TASK MATERIAL =
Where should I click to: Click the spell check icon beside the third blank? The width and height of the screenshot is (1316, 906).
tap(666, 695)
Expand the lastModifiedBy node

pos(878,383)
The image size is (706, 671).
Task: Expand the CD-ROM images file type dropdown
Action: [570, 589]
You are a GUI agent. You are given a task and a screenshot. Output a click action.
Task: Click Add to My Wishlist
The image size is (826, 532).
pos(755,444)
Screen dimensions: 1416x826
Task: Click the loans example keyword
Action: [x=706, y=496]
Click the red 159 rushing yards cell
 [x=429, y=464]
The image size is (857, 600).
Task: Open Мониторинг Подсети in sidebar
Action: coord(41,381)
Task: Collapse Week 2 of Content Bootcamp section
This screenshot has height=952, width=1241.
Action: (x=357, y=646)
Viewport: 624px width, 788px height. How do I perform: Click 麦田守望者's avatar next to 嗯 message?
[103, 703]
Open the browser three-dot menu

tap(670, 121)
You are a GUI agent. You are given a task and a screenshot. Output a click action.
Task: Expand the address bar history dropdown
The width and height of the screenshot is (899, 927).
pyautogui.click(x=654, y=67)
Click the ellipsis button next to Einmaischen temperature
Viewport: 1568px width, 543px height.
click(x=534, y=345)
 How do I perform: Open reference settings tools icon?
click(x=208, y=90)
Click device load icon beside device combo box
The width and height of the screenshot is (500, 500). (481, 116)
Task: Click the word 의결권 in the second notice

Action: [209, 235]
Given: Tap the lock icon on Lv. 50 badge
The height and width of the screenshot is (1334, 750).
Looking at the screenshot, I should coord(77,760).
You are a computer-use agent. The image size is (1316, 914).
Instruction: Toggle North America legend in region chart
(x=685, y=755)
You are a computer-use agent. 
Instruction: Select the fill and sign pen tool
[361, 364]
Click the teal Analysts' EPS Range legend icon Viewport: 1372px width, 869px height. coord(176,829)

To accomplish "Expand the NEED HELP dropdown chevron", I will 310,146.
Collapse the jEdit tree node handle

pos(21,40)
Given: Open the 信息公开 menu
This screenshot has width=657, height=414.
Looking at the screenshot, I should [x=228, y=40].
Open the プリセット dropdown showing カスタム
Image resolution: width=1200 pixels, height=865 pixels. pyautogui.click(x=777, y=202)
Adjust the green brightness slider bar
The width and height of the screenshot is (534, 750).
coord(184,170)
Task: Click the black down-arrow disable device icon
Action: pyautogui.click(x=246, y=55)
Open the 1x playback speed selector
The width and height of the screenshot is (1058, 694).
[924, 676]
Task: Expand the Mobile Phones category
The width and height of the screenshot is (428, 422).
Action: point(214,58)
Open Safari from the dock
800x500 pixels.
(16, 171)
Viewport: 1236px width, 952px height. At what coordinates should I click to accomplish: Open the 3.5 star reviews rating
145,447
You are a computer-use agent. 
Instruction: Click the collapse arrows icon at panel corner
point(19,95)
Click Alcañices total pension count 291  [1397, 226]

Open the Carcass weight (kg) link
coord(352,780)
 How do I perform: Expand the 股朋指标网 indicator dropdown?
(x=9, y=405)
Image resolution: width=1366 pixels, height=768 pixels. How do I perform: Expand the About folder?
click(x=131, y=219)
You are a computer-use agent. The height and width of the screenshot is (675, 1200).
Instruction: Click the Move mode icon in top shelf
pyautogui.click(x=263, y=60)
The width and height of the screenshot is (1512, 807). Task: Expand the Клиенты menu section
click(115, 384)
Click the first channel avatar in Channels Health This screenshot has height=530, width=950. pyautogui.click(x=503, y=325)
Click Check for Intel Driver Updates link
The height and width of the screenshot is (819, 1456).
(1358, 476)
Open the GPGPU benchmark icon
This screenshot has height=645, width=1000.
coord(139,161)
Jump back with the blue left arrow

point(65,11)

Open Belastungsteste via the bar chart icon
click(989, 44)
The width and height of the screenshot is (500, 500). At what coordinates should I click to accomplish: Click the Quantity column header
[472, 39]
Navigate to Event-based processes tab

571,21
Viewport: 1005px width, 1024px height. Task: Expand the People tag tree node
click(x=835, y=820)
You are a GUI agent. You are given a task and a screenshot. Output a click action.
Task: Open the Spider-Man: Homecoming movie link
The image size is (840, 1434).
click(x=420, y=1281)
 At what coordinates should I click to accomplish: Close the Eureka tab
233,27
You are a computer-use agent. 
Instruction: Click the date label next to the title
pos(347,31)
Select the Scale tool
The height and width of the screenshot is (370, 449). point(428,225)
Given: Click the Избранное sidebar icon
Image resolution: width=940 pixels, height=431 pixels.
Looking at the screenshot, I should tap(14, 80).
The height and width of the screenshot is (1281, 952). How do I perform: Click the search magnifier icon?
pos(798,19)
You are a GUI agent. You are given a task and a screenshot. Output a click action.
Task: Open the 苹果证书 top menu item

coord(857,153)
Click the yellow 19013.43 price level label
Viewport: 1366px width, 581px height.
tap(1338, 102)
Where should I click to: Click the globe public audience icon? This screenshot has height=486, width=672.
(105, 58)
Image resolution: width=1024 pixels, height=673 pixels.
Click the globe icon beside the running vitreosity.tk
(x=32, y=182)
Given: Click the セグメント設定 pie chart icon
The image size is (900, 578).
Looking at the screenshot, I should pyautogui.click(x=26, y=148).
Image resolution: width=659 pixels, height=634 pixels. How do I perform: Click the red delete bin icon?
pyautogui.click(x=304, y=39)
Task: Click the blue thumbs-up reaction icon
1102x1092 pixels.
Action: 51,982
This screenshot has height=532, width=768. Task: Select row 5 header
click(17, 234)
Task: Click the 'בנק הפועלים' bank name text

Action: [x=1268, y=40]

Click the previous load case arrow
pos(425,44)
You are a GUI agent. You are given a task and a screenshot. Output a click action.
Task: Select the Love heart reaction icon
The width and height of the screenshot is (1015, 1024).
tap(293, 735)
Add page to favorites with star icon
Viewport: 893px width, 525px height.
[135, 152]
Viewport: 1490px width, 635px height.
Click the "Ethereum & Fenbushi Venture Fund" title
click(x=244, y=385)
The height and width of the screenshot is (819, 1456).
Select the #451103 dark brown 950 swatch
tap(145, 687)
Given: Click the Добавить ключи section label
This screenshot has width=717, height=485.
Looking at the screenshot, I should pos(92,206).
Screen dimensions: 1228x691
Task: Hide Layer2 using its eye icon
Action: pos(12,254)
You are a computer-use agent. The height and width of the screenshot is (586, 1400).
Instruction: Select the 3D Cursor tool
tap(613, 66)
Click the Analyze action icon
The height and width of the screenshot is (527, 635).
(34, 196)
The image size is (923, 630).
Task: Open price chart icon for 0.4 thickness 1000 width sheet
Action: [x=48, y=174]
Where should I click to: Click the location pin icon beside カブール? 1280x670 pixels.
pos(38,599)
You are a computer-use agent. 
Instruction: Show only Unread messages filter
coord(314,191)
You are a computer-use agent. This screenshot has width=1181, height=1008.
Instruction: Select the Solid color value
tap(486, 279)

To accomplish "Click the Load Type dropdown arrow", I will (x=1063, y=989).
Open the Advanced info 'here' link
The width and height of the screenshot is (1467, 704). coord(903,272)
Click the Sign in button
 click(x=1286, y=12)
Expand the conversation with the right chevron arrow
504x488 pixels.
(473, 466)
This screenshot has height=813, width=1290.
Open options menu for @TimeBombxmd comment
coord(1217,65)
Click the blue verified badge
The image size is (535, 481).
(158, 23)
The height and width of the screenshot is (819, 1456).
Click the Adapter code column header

PROBLEM TO WORK ON =
Transcribe the rows above verbatim, starting at the line that contains "Click device load" and stopping after the line that contains "Action: [209, 235]".

WRITTEN SOLUTION =
Click device load icon beside device combo box
The width and height of the screenshot is (500, 500). (481, 116)
Task: Click the word 의결권 in the second notice

Action: [209, 235]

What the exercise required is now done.